0

I have a django 1.8 view that looks like this:

def sourcedoc_parse(request, sourcedoc_id):
    sourcedoc = Sourcedoc.objects.get(pk=sourcedoc_id)
    nltk.data.path.append('/root/nltk_data')
    new_words = []
    english_vocab = set(w.lower() for w in nltk.corpus.gutenberg.words())    #<---the line where the error occurs
    results = {}

    template = 'sourcedoc_parse.html'
    params = {'sourcedoc': sourcedoc,'results': results, 'new_words': new_words, 'BASE_URL': BASE_URL}

    return render_to_response(template, params, context_instance=RequestContext(request))

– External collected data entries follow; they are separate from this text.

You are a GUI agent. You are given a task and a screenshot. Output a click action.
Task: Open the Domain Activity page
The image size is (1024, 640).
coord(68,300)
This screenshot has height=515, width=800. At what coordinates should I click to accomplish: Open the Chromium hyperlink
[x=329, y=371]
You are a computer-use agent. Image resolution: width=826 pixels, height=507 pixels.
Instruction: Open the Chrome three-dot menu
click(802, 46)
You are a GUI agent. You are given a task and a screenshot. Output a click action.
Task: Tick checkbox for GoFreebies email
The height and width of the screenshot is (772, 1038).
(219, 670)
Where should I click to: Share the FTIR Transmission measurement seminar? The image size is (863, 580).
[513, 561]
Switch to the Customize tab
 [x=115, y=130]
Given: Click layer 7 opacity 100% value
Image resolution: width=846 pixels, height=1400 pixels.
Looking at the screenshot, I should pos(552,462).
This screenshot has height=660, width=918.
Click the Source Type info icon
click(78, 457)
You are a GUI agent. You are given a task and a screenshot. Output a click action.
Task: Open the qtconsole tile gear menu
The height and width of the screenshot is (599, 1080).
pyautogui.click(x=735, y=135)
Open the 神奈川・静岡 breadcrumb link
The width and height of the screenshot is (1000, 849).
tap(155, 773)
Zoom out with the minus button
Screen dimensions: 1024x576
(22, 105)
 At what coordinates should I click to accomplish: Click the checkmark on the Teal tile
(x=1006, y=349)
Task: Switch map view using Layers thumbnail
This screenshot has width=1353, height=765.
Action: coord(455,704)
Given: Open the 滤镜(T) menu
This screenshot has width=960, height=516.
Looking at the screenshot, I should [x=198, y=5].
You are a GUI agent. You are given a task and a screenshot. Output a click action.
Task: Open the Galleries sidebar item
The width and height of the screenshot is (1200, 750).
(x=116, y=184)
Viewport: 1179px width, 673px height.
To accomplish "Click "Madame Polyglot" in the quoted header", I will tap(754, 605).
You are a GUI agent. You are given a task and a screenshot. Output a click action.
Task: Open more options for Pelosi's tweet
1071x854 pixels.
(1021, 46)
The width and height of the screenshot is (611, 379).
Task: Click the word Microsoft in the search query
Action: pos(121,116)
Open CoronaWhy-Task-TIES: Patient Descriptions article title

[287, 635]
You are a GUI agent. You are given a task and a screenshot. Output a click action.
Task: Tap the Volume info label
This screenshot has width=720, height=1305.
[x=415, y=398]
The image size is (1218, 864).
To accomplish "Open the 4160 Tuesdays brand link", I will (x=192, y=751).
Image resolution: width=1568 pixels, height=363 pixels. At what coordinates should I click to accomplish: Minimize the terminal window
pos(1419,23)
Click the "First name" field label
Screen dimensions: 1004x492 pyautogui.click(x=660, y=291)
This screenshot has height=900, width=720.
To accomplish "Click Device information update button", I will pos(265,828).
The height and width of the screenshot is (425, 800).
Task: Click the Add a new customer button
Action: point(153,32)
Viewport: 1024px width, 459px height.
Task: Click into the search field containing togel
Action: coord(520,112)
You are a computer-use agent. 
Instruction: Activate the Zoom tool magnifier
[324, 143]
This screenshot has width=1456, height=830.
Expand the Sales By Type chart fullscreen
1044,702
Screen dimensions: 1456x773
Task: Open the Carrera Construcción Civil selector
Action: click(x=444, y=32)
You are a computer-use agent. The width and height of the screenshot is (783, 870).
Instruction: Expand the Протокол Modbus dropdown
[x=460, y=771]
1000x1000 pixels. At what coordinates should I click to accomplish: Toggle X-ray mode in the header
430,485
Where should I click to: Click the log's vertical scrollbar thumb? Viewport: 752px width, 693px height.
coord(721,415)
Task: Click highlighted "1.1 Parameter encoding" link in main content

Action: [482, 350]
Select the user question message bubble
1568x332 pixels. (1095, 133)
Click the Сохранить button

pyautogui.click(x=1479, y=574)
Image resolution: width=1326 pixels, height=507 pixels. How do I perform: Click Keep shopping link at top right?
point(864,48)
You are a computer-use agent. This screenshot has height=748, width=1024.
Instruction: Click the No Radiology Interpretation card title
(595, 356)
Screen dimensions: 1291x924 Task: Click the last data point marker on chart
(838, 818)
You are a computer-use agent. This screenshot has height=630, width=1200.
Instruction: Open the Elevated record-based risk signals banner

It gives me the following error:

Django Version: 1.8
Python Version: 2.7.6
...
Traceback:
File "/usr/local/lib/python2.7/dist-packages/django/core/handlers/base.py" in get_response
132.                     response = wrapped_callback(request, *callback_args, **callback_kwargs)
File "/home/rosshartshorn/htdocs/worldmaker/sourcedocs/views.py" in sourcedoc_parse
107.     english_vocab = set(w.lower() for w in nltk.corpus.gutenberg.words())
File "/usr/local/lib/python2.7/dist-packages/nltk/corpus/util.py" in __getattr__
68.         self.__load()

File "/usr/local/lib/python2.7/dist-packages/nltk/corpus/util.py" in __load 56. except LookupError: raise e

Exception Type: LookupError at /sourcedoc/parse/13/
Exception Value: 
**********************************************************************
Resource 'corpora/gutenberg' not found.  Please use the NLTK
Downloader to obtain the resource:  >>> nltk.download()
Searched in:
- '/var/www/nltk_data'
- '/usr/share/nltk_data'
- '/usr/local/share/nltk_data'
- '/usr/lib/nltk_data'
- '/usr/local/lib/nltk_data'
- '/root/nltk_data'
**********************************************************************

What is especially odd is that it works fine when I do it in the same directory in the python shell, it works fine:

Python 2.7.6 (default, Mar 22 2014, 22:59:38) 
[GCC 4.8.2] on linux2
Type "help", "copyright", "credits" or "license" for more information.
>>> import nltk
>>> english_vocab = set(w.lower() for w in nltk.corpus.gutenberg.words())
>>> 'jabberwocky' in english_vocab
False
>>> 'monster' in english_vocab
True
>>> nltk.data.path
['/root/nltk_data', '/usr/share/nltk_data', '/usr/local/share/nltk_data', '/usr/lib/nltk_data', '/usr/local/lib/nltk_data']

Does anyone have an idea what is the source of the difference between running it inside a view in django, and doing the same thing at the python command line? I've done the same thing using 'python manage.py shell', and it also works that way.

Any debugging advice on finding the difference is also welcome.

rossdavidh
  • 1,966
  • 2
  • 22
  • 33
  • 1
    Maybe the user running Django don't have permissions to read on /root – Juca Jun 03 '15 at 05:38
  • 1
    Right you are! Moved the corpora/gutenberg data to a place django could access it, and then used "nltk.data.path.append()" to add that directory to nltk's list of what to look in, and it worked! I thought using the django shell would have had the same user/permissions as django, but I was wrong about that. Thanks! You can add your suggestion as an answer if you want so I can select it. – rossdavidh Jun 03 '15 at 22:59
  • Added with comment about the difference between the behavior when running the shell or the server. – Juca Jun 04 '15 at 18:30

1 Answers1

2

The problem here is that the user running django don't have permission to read at /root.

It does not happens when running django shell because you are running the shell as root, but the server is running as the www user (see, the first directory where nltk search is /var/www/nltk_data, the home dir for the www user).

Juca
  • 479
  • 3
  • 5